NAFEM and others request termination of Section 232 metals tariffs; new exclusion process could delay action

According to the Coalition of American Metal Manufacturers and Users (CAMMU), of which NAFEM is a member, companies report record high steel prices and delivery times of 12-16 weeks. To address this untenable situation, CAMMU wrote a letter to President Biden requesting that he terminate the Section 232 tariffs on steel and aluminum imports immediately. In the letter, CAMMU pointed out that steel consuming industries that employ more than 6.8 million workers already face significant challenges due to the pandemic. CAMMU also requested that the administration re-engage U.S. trading partners to address the issues of excel steel and aluminum capacity in China.

“The Trump steel tariffs have hurt small, family-owned manufacturers and the communities in which they built their businesses, while fracturing relations with overseas trading partners and spurring a frenzy of retaliatory trade measures – with little to nothing to show for it at home,” CAMMU stated.

Late last year, the U.S. Department of Commerce (DOC) granted general approved exclusions (GAEs) to certain categories of steel and aluminum products. Products with GAEs, primarily those that received no objections to exclusion requests, are exempt from import tariffs. Manufacturers of these products no longer need to apply for exclusion requests, which is expected to decrease requests by about 5,000 annually. While GAEs streamline the exclusion process, they also could delay the Biden administration’s urgency to act on the Section 232 tariffs. For example, President Biden overturned President Trump’s last-minute decision to remove Section 232 tariffs on aluminum imported from the United Arab Emirates (UAE), citing ongoing national security concerns. Aluminum is the UAE’s largest export to the U.S.

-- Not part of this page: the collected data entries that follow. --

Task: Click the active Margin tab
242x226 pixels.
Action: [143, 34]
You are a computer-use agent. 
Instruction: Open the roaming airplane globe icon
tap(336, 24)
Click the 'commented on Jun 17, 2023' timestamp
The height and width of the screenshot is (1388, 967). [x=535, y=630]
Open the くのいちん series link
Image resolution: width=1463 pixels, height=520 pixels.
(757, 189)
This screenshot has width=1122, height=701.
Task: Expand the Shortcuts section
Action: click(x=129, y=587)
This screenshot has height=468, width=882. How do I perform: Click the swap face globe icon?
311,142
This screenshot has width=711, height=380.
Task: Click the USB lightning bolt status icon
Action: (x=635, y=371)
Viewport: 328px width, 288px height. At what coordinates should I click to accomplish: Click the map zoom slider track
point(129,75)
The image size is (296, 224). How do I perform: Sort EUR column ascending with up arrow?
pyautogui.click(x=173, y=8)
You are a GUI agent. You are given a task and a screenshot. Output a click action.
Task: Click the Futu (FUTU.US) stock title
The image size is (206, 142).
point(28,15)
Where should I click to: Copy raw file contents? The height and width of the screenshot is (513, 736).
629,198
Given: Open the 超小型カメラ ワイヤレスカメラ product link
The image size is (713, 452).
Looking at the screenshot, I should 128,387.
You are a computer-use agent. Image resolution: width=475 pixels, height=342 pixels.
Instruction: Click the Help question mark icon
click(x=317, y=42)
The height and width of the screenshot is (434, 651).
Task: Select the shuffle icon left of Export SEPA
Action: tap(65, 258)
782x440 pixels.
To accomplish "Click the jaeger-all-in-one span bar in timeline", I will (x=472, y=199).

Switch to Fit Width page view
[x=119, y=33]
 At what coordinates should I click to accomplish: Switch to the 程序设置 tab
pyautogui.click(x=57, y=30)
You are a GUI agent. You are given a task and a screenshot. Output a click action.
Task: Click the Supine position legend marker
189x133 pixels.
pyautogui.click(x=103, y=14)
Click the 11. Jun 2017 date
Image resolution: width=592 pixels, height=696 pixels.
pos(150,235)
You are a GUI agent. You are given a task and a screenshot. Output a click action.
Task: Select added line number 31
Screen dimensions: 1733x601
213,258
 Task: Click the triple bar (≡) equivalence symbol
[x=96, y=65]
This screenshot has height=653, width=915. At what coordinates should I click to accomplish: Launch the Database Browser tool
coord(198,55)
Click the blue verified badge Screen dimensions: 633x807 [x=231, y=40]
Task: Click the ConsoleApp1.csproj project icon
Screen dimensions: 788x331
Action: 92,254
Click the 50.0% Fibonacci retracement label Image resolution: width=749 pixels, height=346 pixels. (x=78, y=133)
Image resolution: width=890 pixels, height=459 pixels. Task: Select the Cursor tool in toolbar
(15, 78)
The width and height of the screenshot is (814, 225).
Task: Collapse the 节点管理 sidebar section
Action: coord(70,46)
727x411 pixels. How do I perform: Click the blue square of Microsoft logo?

During her nomination hearing for secretary of commerce, Rhode Island Governor Gina Raimondo said, “Should I be confirmed, I plan to aggressively help Americans compete against the unfair practices of China. The president has been very clear, we need to step back, review broadly our trade policies as they relate to China, and consult with our allies. I also commit to you that I will ensure that that exclusions process is swift, fair, objective and helps to balance competing interests.”